→ PROBLEM DETAILS:
Give the records below again exactly, and exclude each picture.

Items listed in a dataset
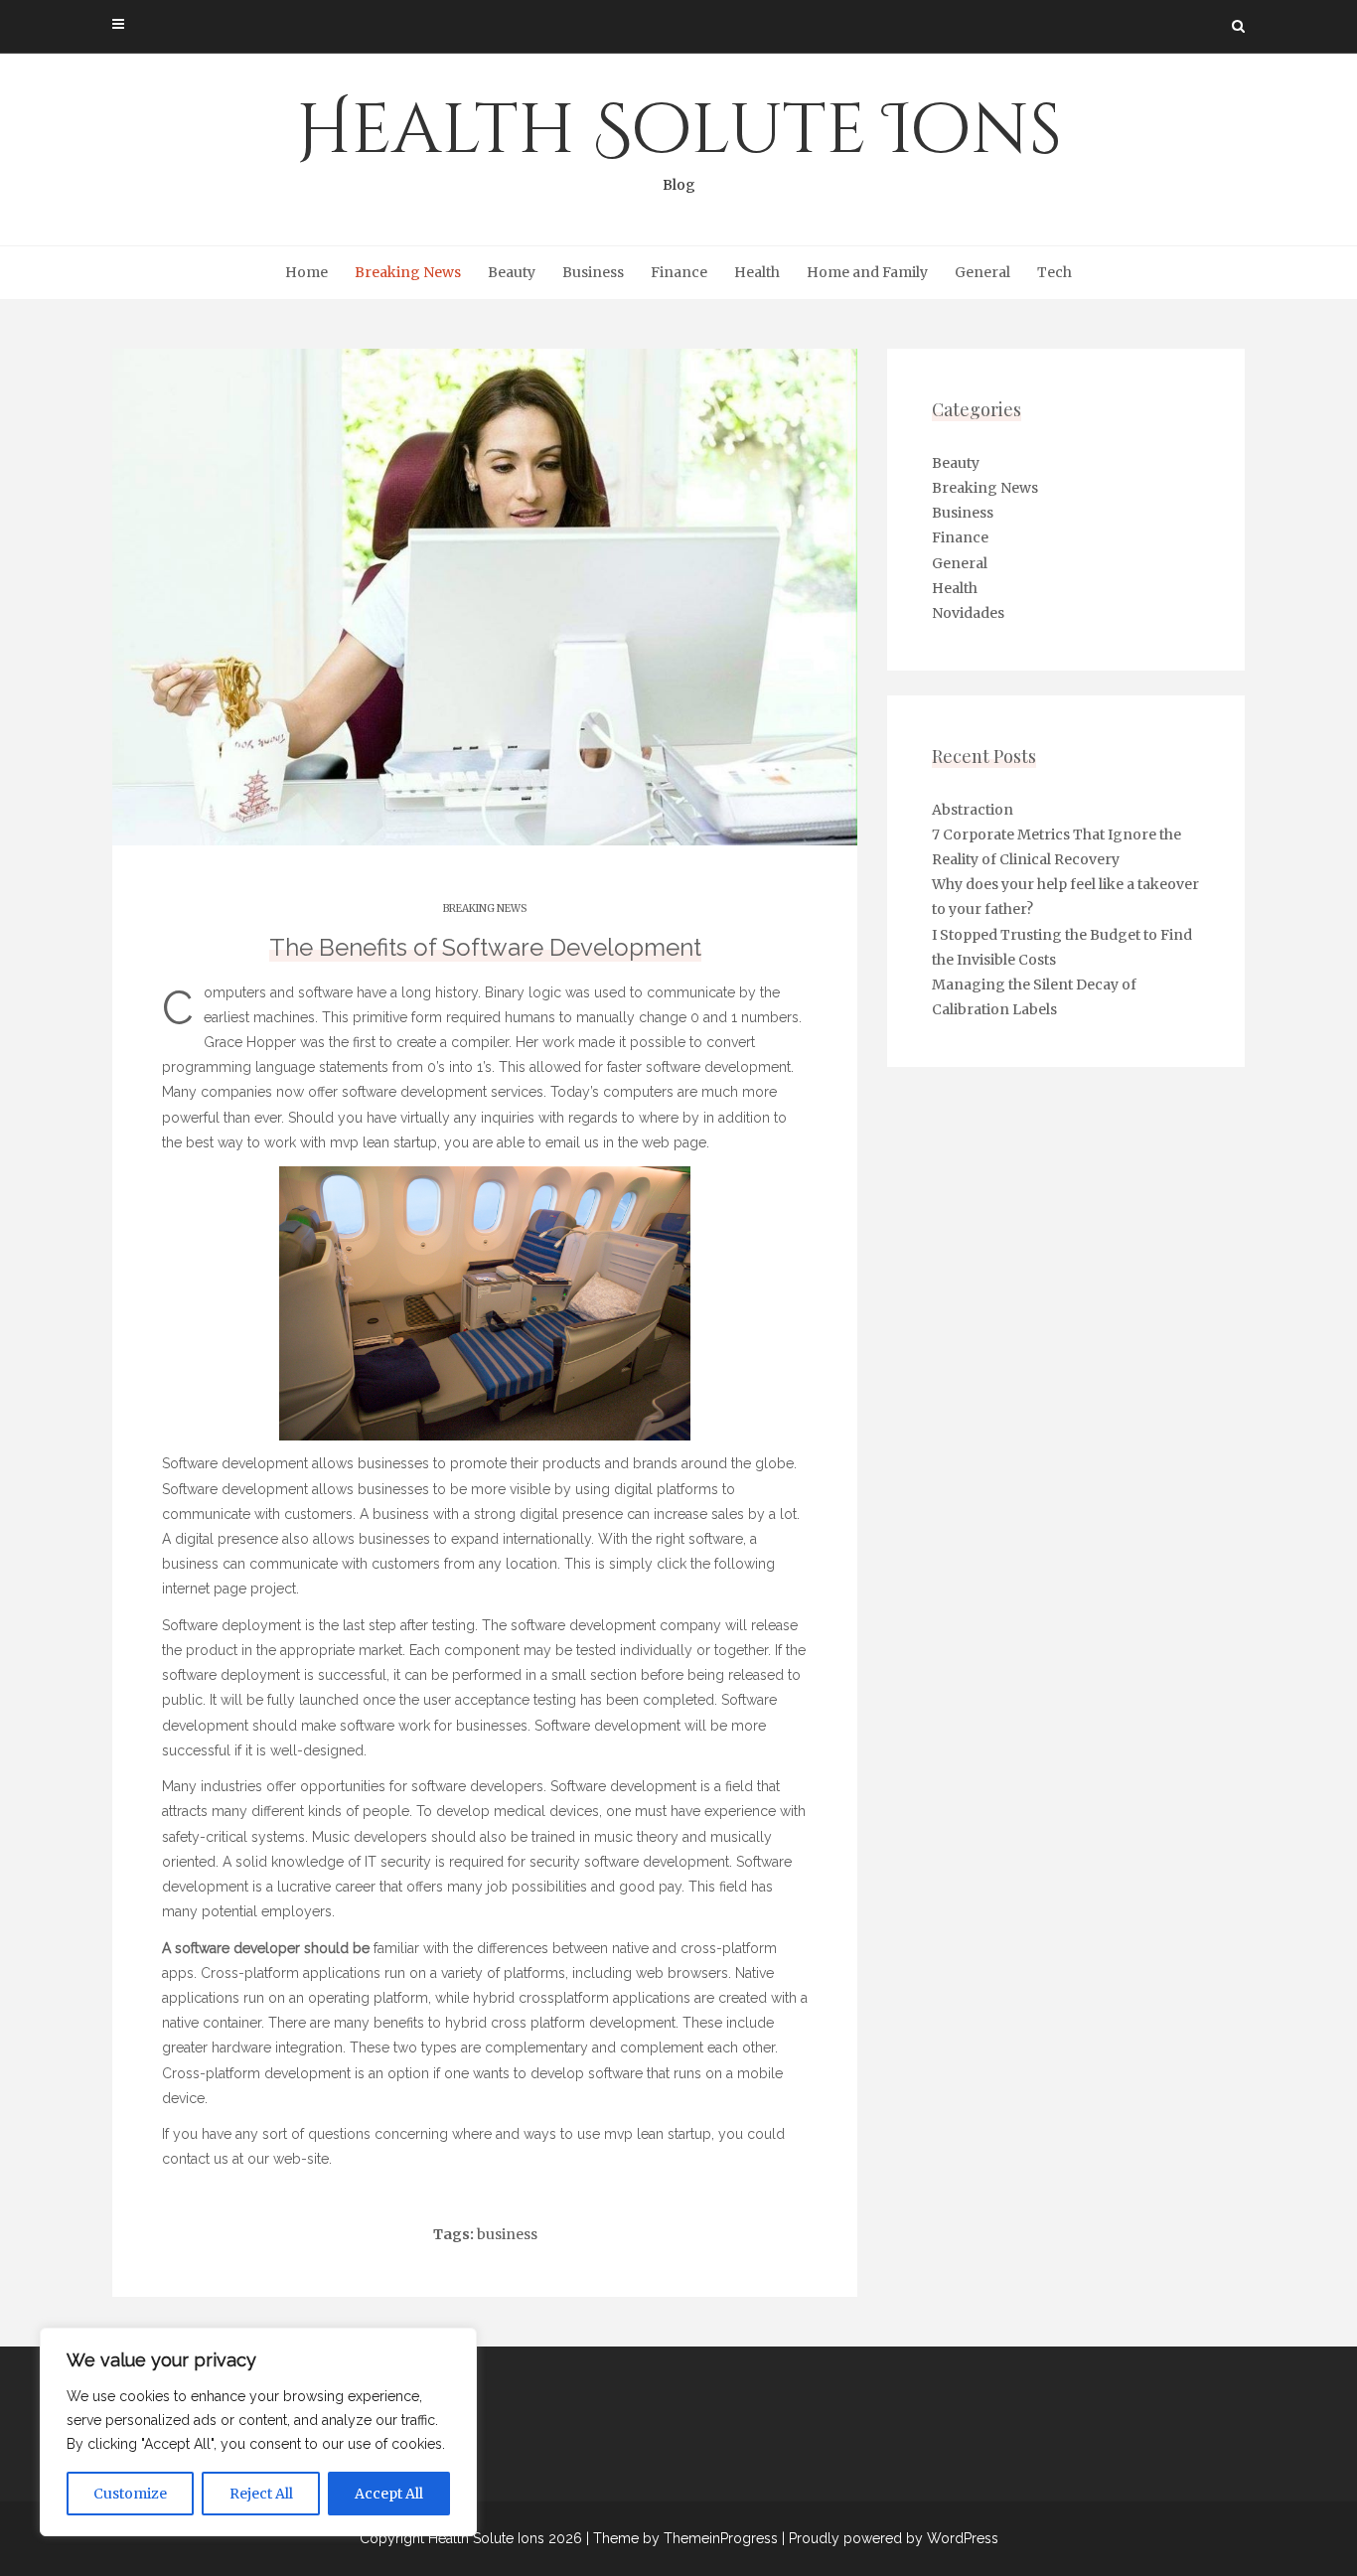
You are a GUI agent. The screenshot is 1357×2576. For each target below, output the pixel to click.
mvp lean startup (383, 1142)
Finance (679, 272)
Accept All (389, 2493)
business (507, 2234)
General (982, 272)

→ ANSWER TO THIS EXERCISE:
You are a GUI agent. The screenshot is 1357×2576. For each target below, output the pixel to click.
mvp lean startup (383, 1142)
Finance (679, 272)
Accept All (389, 2493)
business (507, 2234)
General (982, 272)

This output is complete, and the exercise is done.